_WORK ORDER:_ For the records below, output every line from the one holding "Task: Switch to the 实物记录 tab" through the final line, unaltered, and no other lines.

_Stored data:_
______
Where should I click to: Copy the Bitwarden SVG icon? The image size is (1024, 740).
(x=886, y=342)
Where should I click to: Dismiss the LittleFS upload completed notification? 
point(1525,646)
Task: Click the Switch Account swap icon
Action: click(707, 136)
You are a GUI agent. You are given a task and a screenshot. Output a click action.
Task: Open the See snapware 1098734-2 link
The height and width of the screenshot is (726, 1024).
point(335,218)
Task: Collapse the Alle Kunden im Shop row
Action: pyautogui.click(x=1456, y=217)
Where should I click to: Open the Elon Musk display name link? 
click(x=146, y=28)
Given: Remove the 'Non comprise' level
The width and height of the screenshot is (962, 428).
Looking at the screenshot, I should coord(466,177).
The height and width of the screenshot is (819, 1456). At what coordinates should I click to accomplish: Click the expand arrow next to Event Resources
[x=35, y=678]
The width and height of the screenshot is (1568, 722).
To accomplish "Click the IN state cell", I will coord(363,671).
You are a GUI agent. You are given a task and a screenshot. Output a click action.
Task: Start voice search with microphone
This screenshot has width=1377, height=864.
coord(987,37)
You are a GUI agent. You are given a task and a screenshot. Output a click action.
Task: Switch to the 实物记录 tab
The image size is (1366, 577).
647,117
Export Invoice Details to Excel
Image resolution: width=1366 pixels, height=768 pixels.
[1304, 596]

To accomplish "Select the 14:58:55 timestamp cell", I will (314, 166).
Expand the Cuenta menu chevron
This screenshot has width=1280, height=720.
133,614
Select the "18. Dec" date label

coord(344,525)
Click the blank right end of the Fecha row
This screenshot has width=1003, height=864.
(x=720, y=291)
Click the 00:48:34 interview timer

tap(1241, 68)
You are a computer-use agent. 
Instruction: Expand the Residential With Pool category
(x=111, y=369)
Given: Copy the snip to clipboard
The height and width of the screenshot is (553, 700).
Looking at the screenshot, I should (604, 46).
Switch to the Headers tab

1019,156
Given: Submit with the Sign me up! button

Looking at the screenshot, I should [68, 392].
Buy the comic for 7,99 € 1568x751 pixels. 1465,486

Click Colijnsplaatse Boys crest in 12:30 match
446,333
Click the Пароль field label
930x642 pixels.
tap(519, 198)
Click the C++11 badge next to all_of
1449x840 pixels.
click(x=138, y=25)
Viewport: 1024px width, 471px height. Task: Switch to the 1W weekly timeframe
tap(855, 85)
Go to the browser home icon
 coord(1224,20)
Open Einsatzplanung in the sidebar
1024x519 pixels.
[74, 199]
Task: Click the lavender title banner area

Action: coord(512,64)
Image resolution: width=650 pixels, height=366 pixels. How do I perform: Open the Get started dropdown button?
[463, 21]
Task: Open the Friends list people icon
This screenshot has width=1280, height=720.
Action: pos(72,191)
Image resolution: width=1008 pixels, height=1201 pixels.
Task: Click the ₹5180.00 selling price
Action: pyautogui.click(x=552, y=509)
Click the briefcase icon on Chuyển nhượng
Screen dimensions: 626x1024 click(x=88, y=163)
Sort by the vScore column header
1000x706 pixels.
______
_ANSWER FOR THE TASK:_
Task: Switch to the 实物记录 tab
The image size is (1366, 577).
647,117
Export Invoice Details to Excel
Image resolution: width=1366 pixels, height=768 pixels.
[1304, 596]

To accomplish "Select the 14:58:55 timestamp cell", I will (314, 166).
Expand the Cuenta menu chevron
This screenshot has width=1280, height=720.
133,614
Select the "18. Dec" date label

coord(344,525)
Click the blank right end of the Fecha row
This screenshot has width=1003, height=864.
(x=720, y=291)
Click the 00:48:34 interview timer

tap(1241, 68)
You are a computer-use agent. 
Instruction: Expand the Residential With Pool category
(x=111, y=369)
Given: Copy the snip to clipboard
The height and width of the screenshot is (553, 700).
Looking at the screenshot, I should (604, 46).
Switch to the Headers tab

1019,156
Given: Submit with the Sign me up! button

Looking at the screenshot, I should [68, 392].
Buy the comic for 7,99 € 1568x751 pixels. 1465,486

Click Colijnsplaatse Boys crest in 12:30 match
446,333
Click the Пароль field label
930x642 pixels.
tap(519, 198)
Click the C++11 badge next to all_of
1449x840 pixels.
click(x=138, y=25)
Viewport: 1024px width, 471px height. Task: Switch to the 1W weekly timeframe
tap(855, 85)
Go to the browser home icon
 coord(1224,20)
Open Einsatzplanung in the sidebar
1024x519 pixels.
[74, 199]
Task: Click the lavender title banner area

Action: coord(512,64)
Image resolution: width=650 pixels, height=366 pixels. How do I perform: Open the Get started dropdown button?
[463, 21]
Task: Open the Friends list people icon
This screenshot has width=1280, height=720.
Action: pos(72,191)
Image resolution: width=1008 pixels, height=1201 pixels.
Task: Click the ₹5180.00 selling price
Action: pyautogui.click(x=552, y=509)
Click the briefcase icon on Chuyển nhượng
Screen dimensions: 626x1024 click(x=88, y=163)
Sort by the vScore column header
1000x706 pixels.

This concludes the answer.